Consequently, Canada and its allies resorted to unprecedented economic warfare against Russia in the hope that Putin’s wealthy and powerful friends might turn against him, or that the pain inflicted on his citizens would drive them to one way or another to change the government.

Trudeau said the government would try to ensure sanctions against Abramovich do not harm Canadian workers at the Saskatchewan company in which he has a stake.

“Sanctions against Russian officials and oligarchs like Abramovich are directed against them so that they cannot profit or benefit from economic activities in Canada or the hard work of Canadians working with companies in which they have investments,” he said. said Trudeau.

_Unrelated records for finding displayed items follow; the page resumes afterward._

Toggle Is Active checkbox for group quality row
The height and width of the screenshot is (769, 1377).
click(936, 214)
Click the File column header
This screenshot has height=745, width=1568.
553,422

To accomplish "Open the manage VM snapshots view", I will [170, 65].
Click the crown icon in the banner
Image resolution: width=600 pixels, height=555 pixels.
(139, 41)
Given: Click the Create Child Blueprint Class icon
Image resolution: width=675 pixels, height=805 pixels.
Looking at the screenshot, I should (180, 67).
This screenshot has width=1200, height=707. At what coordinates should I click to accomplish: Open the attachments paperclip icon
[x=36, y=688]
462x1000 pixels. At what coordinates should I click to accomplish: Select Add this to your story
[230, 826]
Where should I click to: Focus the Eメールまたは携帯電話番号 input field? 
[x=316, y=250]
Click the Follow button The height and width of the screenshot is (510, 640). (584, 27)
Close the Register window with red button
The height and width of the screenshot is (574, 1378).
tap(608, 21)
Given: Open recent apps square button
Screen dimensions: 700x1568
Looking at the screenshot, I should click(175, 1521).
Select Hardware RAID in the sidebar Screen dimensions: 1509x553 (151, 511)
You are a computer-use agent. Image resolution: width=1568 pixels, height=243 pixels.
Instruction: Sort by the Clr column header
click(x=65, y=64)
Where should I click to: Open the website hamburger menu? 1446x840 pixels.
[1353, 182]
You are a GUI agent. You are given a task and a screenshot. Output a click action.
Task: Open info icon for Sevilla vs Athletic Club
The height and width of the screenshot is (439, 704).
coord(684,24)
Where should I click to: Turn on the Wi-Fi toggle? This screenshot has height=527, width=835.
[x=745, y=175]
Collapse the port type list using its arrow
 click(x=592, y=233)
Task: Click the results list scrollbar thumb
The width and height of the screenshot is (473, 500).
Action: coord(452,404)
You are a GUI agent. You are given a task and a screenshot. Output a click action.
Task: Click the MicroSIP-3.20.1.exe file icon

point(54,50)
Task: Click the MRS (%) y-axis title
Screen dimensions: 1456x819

The Prime Minister said he believed the value of the shares held by Abramovich in Evraz was less than 30%. “We will obviously be watching carefully, but we are confident that this will not impact Canadian workers who are doing good work in companies across the country.”

Trudeau also said he is considering a Canadian airlift of Ukrainian refugees who may want to leave Europe to find safe haven in Canada as the European continent bends under its worst migration crisis in decades. But he wouldn’t say when.

“I don’t rule that out at all,” Trudeau said. “We are looking at all options… Canadians want to be there for Ukrainians.

The Prime Minister came face to face with the crisis when he spent time with more than a dozen refugees at a Warsaw shelter on Thursday. Although Canada has one of the largest Ukrainian diaspora communities in the world, with 1.3 million people, many of those fleeing their country would prefer to stay in Europe so that they can return to their country of origin when the war will end.

Polish President Andrzej Duda told Trudeau that 100,000 people come from Ukraine to Poland every day, increasing its population by 1.5 million refugees. Duda said his country warmly welcomes its Ukrainian neighbors and wants to offer them refuge until they can return home.

But Duda made no attempt to hide the fact that the pressure on his country from a continued influx of Ukrainians across its eastern border was not stopping and that help from allies like Canada would be essential.

Trudeau said Friday the government would provide additional resources to support its fast-track refugee claim process for Ukrainians, which eliminates many of the normal visa requirements.

This report from The Canadian Press was first published on March 11, 2022.


Conversations are the opinions of our readers and are subject to the Code of Conduct. The Star does not share these opinions.